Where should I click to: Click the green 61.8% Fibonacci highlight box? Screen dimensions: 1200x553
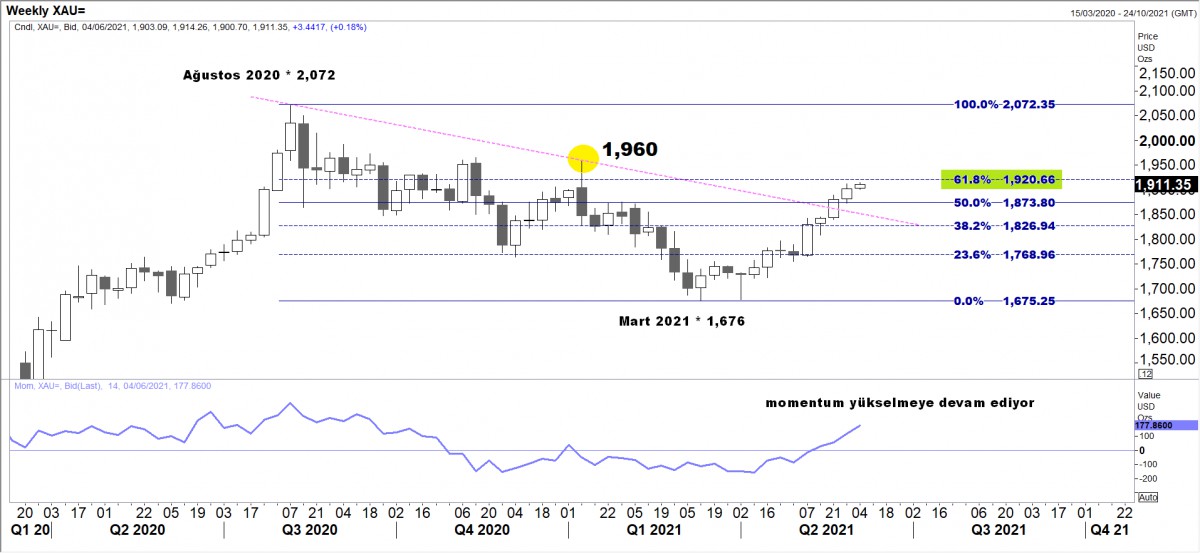[1001, 179]
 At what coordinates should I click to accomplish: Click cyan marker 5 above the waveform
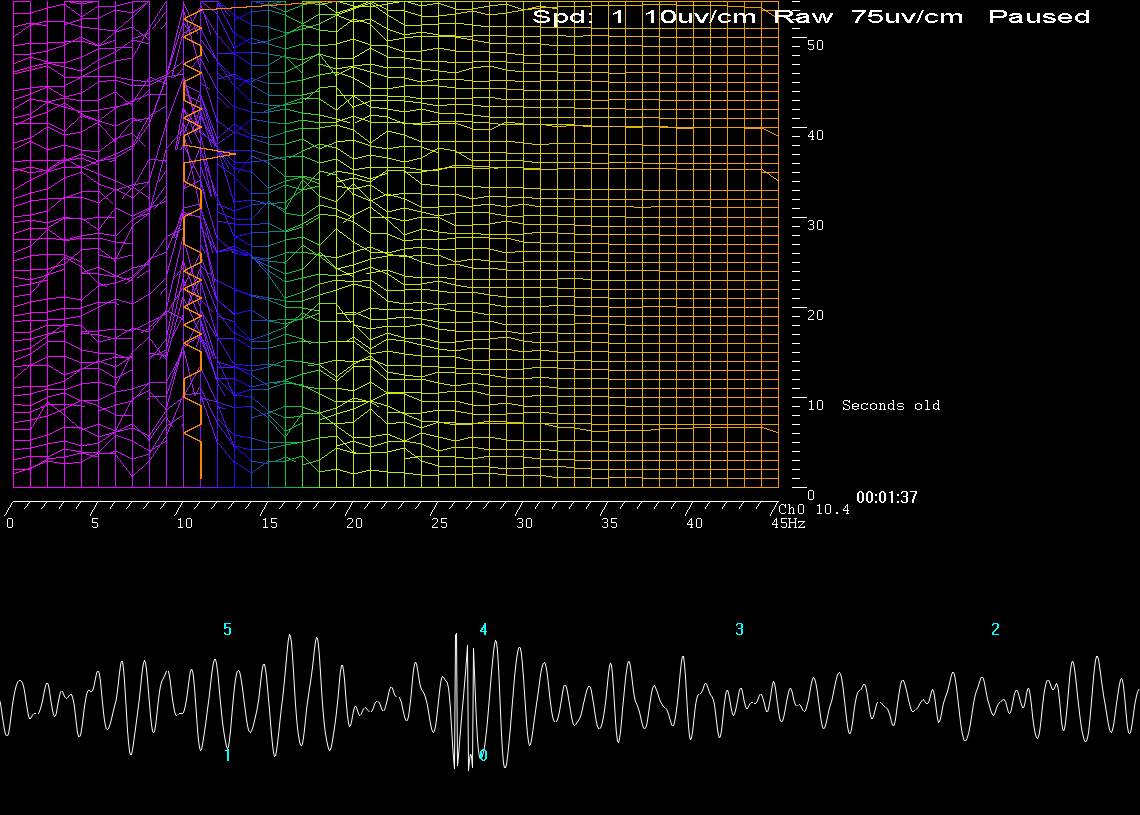227,629
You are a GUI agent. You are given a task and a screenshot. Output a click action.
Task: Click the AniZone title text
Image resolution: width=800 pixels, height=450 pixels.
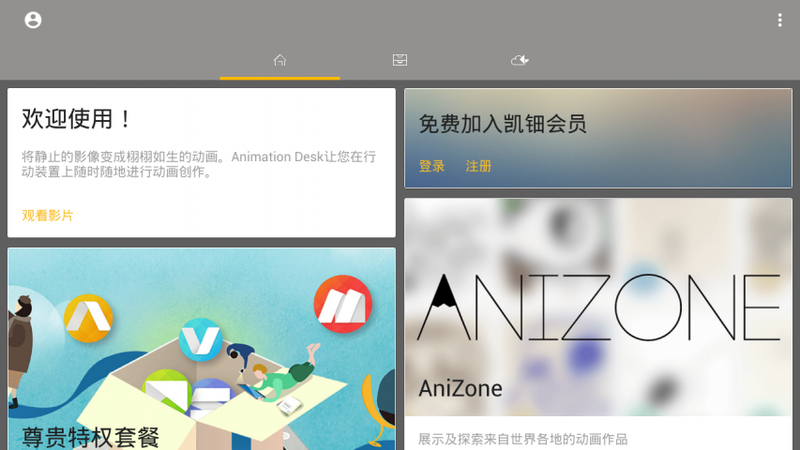tap(460, 389)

++++++++++++++++++++

### Stated problem
Rewrite every line of the listing above, requests included, and shift each click coordinate in the answers by adding 49 to every number. Leave the pictures out.

### The answer
Where should I click to: Click the green 61.8% Fibonacci highlight box? Screen dimensions: 1200x553
[1050, 228]
 At what coordinates should I click to accomplish: Click cyan marker 5 above the waveform
276,678
You are a GUI agent. You are given a task and a screenshot. Output a click action.
Task: Click the AniZone title text
Image resolution: width=800 pixels, height=450 pixels.
tap(509, 438)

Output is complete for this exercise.